## WORK TO DO:
Echo everything from the row containing "The image size is (1206, 1206). How do I perform: Select" down to the row containing "click(x=1036, y=942)", with both of those rows included, reproducing each row word for word.

## RAW RECORDS:
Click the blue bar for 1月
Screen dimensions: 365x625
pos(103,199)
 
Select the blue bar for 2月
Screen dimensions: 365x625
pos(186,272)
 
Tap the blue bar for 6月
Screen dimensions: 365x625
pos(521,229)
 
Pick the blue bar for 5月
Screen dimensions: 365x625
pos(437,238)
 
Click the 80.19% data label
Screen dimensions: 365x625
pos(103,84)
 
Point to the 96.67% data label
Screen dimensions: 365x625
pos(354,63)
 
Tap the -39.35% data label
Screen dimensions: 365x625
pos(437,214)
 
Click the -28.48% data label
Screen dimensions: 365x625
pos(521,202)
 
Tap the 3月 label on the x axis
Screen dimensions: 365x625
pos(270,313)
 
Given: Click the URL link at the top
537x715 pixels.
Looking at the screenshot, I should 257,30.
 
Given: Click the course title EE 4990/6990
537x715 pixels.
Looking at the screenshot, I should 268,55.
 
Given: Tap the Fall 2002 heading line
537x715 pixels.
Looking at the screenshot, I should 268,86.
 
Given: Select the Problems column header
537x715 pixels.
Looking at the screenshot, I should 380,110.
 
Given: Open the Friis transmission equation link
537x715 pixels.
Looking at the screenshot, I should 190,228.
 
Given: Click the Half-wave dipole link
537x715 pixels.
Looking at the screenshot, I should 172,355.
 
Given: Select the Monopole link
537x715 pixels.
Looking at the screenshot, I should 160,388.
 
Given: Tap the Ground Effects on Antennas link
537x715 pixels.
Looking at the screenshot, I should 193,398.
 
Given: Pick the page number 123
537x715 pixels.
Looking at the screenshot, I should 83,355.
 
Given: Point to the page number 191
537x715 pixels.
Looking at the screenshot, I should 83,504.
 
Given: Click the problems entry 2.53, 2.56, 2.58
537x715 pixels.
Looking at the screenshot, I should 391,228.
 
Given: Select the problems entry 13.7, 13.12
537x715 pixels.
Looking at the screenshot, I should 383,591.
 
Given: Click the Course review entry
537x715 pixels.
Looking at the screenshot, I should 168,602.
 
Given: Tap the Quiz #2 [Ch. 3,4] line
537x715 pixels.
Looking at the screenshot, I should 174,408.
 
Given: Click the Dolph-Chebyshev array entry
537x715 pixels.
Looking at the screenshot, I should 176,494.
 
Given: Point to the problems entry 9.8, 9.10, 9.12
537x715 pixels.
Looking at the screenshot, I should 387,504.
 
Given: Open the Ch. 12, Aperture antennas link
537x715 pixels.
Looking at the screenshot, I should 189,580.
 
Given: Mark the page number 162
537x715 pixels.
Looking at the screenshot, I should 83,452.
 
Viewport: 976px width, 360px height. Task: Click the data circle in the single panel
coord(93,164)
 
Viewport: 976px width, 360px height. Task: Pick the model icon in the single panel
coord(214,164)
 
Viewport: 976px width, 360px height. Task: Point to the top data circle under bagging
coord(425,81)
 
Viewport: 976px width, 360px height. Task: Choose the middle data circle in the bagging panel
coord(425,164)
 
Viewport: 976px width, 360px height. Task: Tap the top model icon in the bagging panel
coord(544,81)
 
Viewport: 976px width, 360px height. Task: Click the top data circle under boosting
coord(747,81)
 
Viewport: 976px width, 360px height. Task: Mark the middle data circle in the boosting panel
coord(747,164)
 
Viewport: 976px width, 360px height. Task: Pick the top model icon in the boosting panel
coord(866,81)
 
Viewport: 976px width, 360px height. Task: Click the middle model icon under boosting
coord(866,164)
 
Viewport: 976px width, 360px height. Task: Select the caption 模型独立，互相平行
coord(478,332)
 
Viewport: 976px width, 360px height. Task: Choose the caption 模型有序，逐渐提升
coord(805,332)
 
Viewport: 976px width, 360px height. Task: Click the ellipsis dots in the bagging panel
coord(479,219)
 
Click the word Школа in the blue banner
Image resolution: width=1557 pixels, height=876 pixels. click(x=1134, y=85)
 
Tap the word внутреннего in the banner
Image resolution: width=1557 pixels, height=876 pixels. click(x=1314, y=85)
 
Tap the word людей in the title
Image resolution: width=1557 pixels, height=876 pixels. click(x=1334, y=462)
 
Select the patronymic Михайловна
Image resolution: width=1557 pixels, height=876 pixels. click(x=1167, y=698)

...

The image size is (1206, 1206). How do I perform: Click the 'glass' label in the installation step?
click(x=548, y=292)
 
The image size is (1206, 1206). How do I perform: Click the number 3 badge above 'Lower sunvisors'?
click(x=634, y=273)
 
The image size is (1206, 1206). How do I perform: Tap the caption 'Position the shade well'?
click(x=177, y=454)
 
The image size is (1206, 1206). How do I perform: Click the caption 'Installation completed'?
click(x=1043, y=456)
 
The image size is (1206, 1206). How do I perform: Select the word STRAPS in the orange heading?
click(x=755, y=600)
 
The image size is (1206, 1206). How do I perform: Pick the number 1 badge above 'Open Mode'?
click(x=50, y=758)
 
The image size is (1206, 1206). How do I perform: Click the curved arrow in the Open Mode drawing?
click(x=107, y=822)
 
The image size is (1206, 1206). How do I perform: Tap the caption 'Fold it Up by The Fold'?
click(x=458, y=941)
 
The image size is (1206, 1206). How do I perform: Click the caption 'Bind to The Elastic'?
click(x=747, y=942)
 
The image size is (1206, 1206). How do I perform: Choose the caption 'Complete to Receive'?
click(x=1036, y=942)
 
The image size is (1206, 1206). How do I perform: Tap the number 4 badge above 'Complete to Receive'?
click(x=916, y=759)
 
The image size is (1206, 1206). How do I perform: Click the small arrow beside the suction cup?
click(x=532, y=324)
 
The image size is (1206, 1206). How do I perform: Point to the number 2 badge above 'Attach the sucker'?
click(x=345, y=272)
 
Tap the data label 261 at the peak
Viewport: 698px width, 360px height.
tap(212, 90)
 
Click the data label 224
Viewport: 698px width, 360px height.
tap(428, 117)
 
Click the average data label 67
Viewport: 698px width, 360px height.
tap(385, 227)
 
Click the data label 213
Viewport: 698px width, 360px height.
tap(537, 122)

## RESULT:
The image size is (1206, 1206). How do I perform: Select the word STRAPS in the orange heading?
click(x=755, y=600)
 
The image size is (1206, 1206). How do I perform: Pick the number 1 badge above 'Open Mode'?
click(x=50, y=758)
 
The image size is (1206, 1206). How do I perform: Click the curved arrow in the Open Mode drawing?
click(x=107, y=822)
 
The image size is (1206, 1206). How do I perform: Tap the caption 'Fold it Up by The Fold'?
click(x=458, y=941)
 
The image size is (1206, 1206). How do I perform: Click the caption 'Bind to The Elastic'?
click(x=747, y=942)
 
The image size is (1206, 1206). How do I perform: Choose the caption 'Complete to Receive'?
click(x=1036, y=942)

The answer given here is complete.